** Exercise aim **
Can you give the records below as a Markdown table with a Row column numbering each line and a Line column holding it, leaving out any blank lines?

** Word and element location records **
········
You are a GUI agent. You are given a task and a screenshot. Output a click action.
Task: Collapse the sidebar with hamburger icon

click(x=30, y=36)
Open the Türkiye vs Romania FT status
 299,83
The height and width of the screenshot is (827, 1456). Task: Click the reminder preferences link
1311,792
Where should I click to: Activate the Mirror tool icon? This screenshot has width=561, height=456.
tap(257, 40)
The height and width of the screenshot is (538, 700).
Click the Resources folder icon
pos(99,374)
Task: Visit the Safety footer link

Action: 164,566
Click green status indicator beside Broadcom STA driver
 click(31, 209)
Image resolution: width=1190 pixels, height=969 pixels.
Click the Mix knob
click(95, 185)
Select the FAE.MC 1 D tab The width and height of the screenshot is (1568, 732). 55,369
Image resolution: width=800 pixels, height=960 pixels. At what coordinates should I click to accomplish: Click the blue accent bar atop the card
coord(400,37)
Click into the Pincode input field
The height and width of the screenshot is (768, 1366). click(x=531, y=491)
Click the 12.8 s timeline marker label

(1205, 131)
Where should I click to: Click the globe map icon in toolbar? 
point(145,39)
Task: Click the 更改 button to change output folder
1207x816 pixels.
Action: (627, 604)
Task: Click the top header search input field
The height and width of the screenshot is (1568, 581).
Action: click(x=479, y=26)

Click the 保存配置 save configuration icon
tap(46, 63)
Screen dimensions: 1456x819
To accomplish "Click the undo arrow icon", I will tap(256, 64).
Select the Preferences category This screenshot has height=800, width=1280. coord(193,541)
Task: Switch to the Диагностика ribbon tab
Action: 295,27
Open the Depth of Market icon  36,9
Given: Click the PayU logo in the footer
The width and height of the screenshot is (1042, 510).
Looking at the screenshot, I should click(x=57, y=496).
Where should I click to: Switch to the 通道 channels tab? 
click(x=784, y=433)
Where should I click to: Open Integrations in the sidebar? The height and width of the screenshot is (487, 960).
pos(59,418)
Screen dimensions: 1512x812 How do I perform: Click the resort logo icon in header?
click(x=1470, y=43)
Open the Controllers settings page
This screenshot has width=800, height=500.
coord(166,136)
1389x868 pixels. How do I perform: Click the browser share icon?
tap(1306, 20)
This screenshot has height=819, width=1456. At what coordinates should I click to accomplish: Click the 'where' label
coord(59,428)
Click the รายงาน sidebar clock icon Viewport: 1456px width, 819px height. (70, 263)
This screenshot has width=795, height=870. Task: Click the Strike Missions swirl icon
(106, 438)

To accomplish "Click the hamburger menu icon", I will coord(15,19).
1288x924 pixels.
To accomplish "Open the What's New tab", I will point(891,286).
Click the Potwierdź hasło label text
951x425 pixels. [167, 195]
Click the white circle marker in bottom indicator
········
** Response **
| Row | Line |
|---|---|
| 1 | You are a GUI agent. You are given a task and a screenshot. Output a click action. |
| 2 | Task: Collapse the sidebar with hamburger icon |
| 3 | click(x=30, y=36) |
| 4 | Open the Türkiye vs Romania FT status |
| 5 |  299,83 |
| 6 | The height and width of the screenshot is (827, 1456). Task: Click the reminder preferences link |
| 7 | 1311,792 |
| 8 | Where should I click to: Activate the Mirror tool icon? This screenshot has width=561, height=456. |
| 9 | tap(257, 40) |
| 10 | The height and width of the screenshot is (538, 700). |
| 11 | Click the Resources folder icon |
| 12 | pos(99,374) |
| 13 | Task: Visit the Safety footer link |
| 14 | Action: 164,566 |
| 15 | Click green status indicator beside Broadcom STA driver |
| 16 |  click(31, 209) |
| 17 | Image resolution: width=1190 pixels, height=969 pixels. |
| 18 | Click the Mix knob |
| 19 | click(95, 185) |
| 20 | Select the FAE.MC 1 D tab The width and height of the screenshot is (1568, 732). 55,369 |
| 21 | Image resolution: width=800 pixels, height=960 pixels. At what coordinates should I click to accomplish: Click the blue accent bar atop the card |
| 22 | coord(400,37) |
| 23 | Click into the Pincode input field |
| 24 | The height and width of the screenshot is (768, 1366). click(x=531, y=491) |
| 25 | Click the 12.8 s timeline marker label |
| 26 | (1205, 131) |
| 27 | Where should I click to: Click the globe map icon in toolbar?  |
| 28 | point(145,39) |
| 29 | Task: Click the 更改 button to change output folder |
| 30 | 1207x816 pixels. |
| 31 | Action: (627, 604) |
| 32 | Task: Click the top header search input field |
| 33 | The height and width of the screenshot is (1568, 581). |
| 34 | Action: click(x=479, y=26) |
| 35 | Click the 保存配置 save configuration icon |
| 36 | tap(46, 63) |
| 37 | Screen dimensions: 1456x819 |
| 38 | To accomplish "Click the undo arrow icon", I will tap(256, 64). |
| 39 | Select the Preferences category This screenshot has height=800, width=1280. coord(193,541) |
| 40 | Task: Switch to the Диагностика ribbon tab |
| 41 | Action: 295,27 |
| 42 | Open the Depth of Market icon  36,9 |
| 43 | Given: Click the PayU logo in the footer |
| 44 | The width and height of the screenshot is (1042, 510). |
| 45 | Looking at the screenshot, I should click(x=57, y=496). |
| 46 | Where should I click to: Switch to the 通道 channels tab?  |
| 47 | click(x=784, y=433) |
| 48 | Where should I click to: Open Integrations in the sidebar? The height and width of the screenshot is (487, 960). |
| 49 | pos(59,418) |
| 50 | Screen dimensions: 1512x812 How do I perform: Click the resort logo icon in header? |
| 51 | click(x=1470, y=43) |
| 52 | Open the Controllers settings page |
| 53 | This screenshot has width=800, height=500. |
| 54 | coord(166,136) |
| 55 | 1389x868 pixels. How do I perform: Click the browser share icon? |
| 56 | tap(1306, 20) |
| 57 | This screenshot has height=819, width=1456. At what coordinates should I click to accomplish: Click the 'where' label |
| 58 | coord(59,428) |
| 59 | Click the รายงาน sidebar clock icon Viewport: 1456px width, 819px height. (70, 263) |
| 60 | This screenshot has width=795, height=870. Task: Click the Strike Missions swirl icon |
| 61 | (106, 438) |
| 62 | To accomplish "Click the hamburger menu icon", I will coord(15,19). |
| 63 | 1288x924 pixels. |
| 64 | To accomplish "Open the What's New tab", I will point(891,286). |
| 65 | Click the Potwierdź hasło label text |
| 66 | 951x425 pixels. [167, 195] |
| 67 | Click the white circle marker in bottom indicator |